Change Your Brain with Meditation

We understand how stress inhibits our brain’s ability to learn. With prolonged stress, the brain repeats the same responses over and over, strengthening the neural pathways that control the stress and fear responses. In essence, the brain is learning to stay stressed. There is research now that explains how mindfulness and meditation will improve attention, focus, stress management and self-awareness in less than a month (with daily practice, of course). It doesn’t take a lifetime of repetition; your brain can change as quickly as 21 days.

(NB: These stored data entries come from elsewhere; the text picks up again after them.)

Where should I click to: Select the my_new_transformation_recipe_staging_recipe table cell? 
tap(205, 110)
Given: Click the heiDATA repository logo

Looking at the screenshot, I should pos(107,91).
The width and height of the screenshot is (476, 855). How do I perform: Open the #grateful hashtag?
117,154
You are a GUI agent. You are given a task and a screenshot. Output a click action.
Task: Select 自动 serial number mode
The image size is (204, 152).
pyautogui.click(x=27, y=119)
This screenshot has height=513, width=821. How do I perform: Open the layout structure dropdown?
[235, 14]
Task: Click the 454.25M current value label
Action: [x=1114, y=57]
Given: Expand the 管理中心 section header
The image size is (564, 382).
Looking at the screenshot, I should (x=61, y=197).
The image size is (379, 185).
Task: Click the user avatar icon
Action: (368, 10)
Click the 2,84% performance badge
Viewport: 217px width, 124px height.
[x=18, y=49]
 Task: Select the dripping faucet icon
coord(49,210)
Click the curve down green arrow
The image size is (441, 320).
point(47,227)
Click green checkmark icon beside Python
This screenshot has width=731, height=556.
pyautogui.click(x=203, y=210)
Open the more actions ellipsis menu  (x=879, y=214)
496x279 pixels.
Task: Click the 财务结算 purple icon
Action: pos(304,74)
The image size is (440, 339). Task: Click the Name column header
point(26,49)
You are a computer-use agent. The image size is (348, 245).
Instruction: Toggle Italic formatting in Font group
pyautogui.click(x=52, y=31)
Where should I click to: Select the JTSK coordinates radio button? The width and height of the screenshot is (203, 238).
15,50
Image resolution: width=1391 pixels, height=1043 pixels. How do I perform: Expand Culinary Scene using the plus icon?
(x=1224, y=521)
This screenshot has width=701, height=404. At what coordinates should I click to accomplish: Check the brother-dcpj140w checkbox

Apart from meditation and the practice of mindfulness, there is another component: train your brain.  Just like any other muscle, you need to work on it to build it. This is how you rewire your brain with determination, continual effort and pushing through perceived failures. The only way to master this kind of risk is individual coaching outside of the classroom environment, taking students away from the stress stimuli and into the comfort of their own home, at their own space, in their own time.

It’s our moral duty to help and equip our teenagers with the coping strategies, encouraging self-awareness and emotional awareness. They require strategies to think for themselves, not to be influenced by peers. Instead, they deserve to be leaders that shine bright, learning to focus on their internal world through the practice of mindfulness and meditation to create real, life-long change.